• [Exercise] From the line below containing "Viewport: 1064px width, 1121px height." to the final line, print each line exactly as written. No pictures belong in the copy.
-- Records follows --
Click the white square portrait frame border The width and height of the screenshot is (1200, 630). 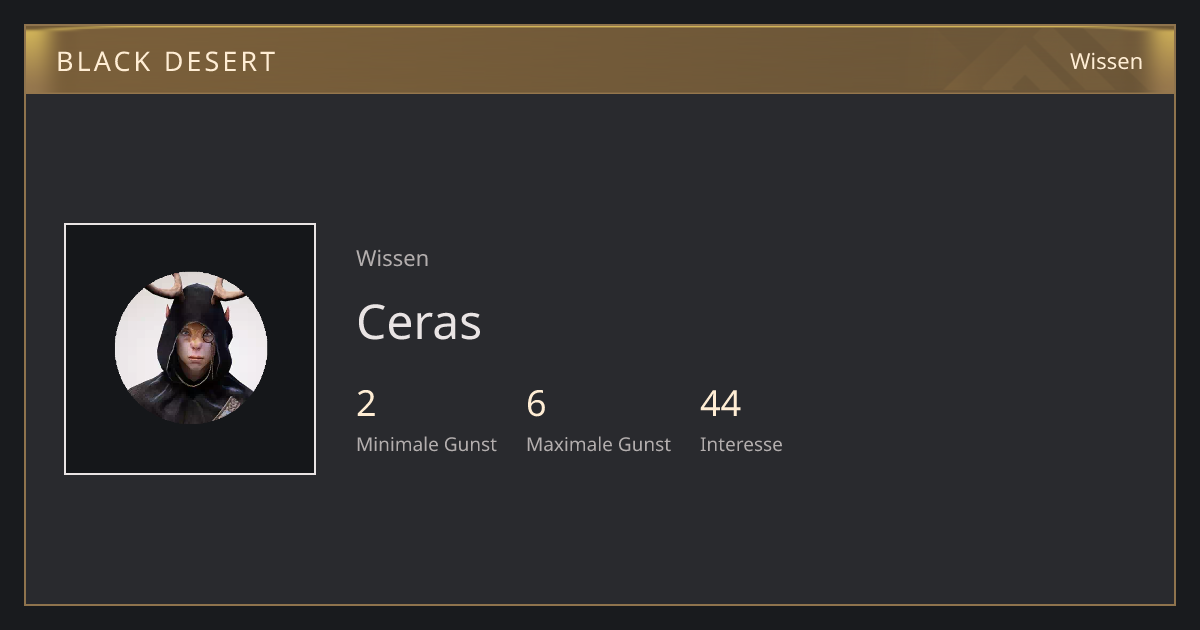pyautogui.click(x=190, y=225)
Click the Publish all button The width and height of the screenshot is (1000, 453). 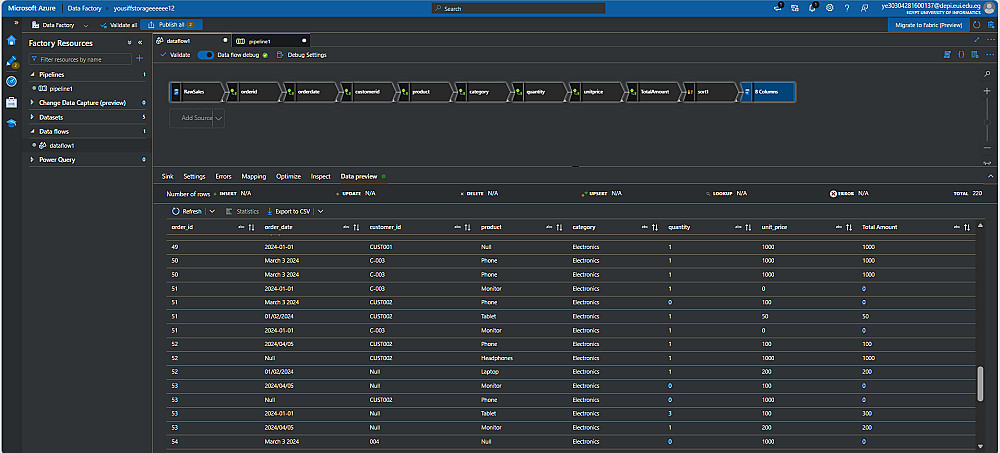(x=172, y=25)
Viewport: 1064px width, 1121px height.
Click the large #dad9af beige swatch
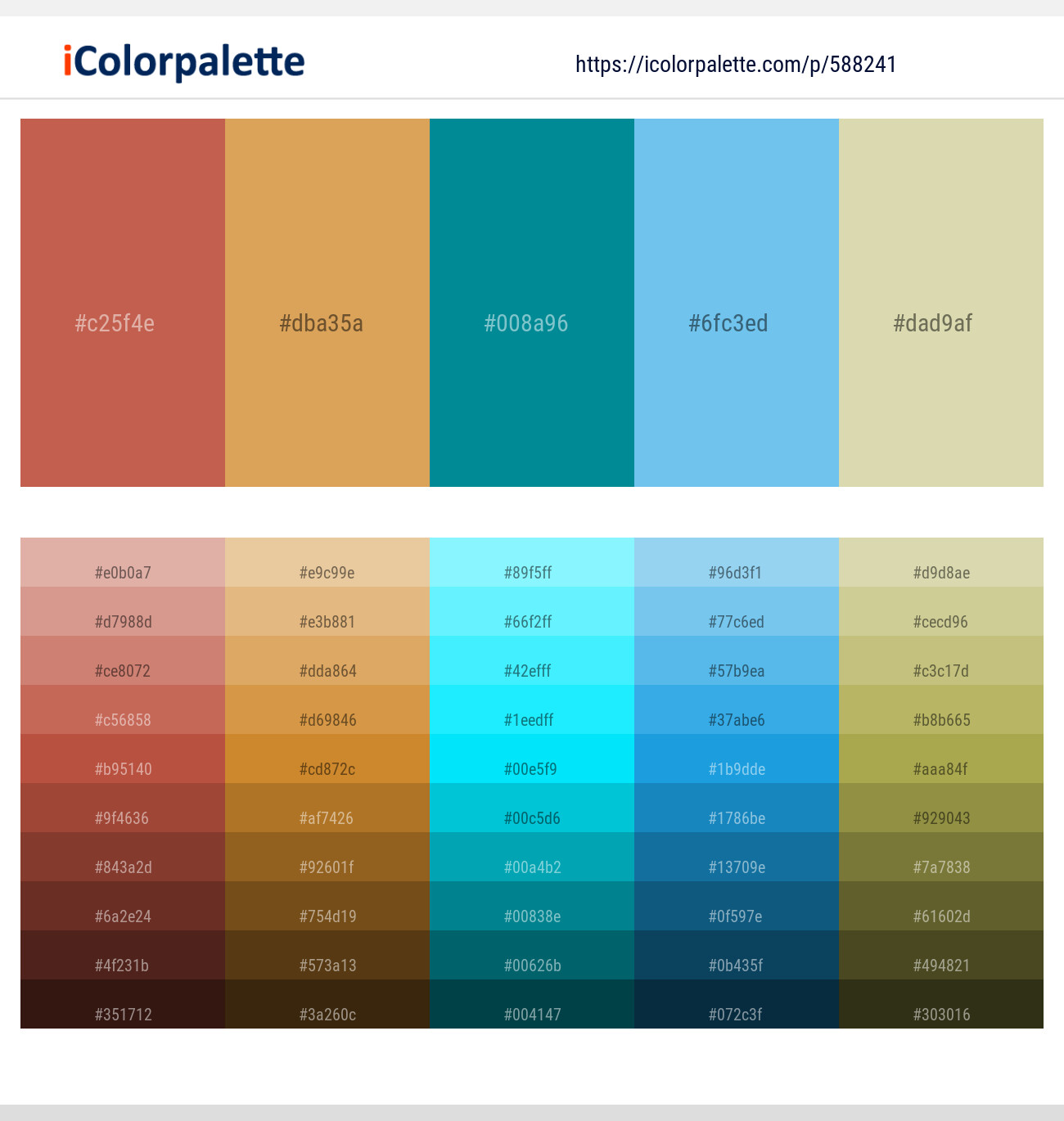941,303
-- Records concluded --
• [Problem solution]
Viewport: 1064px width, 1121px height.
Click the large #dad9af beige swatch
941,303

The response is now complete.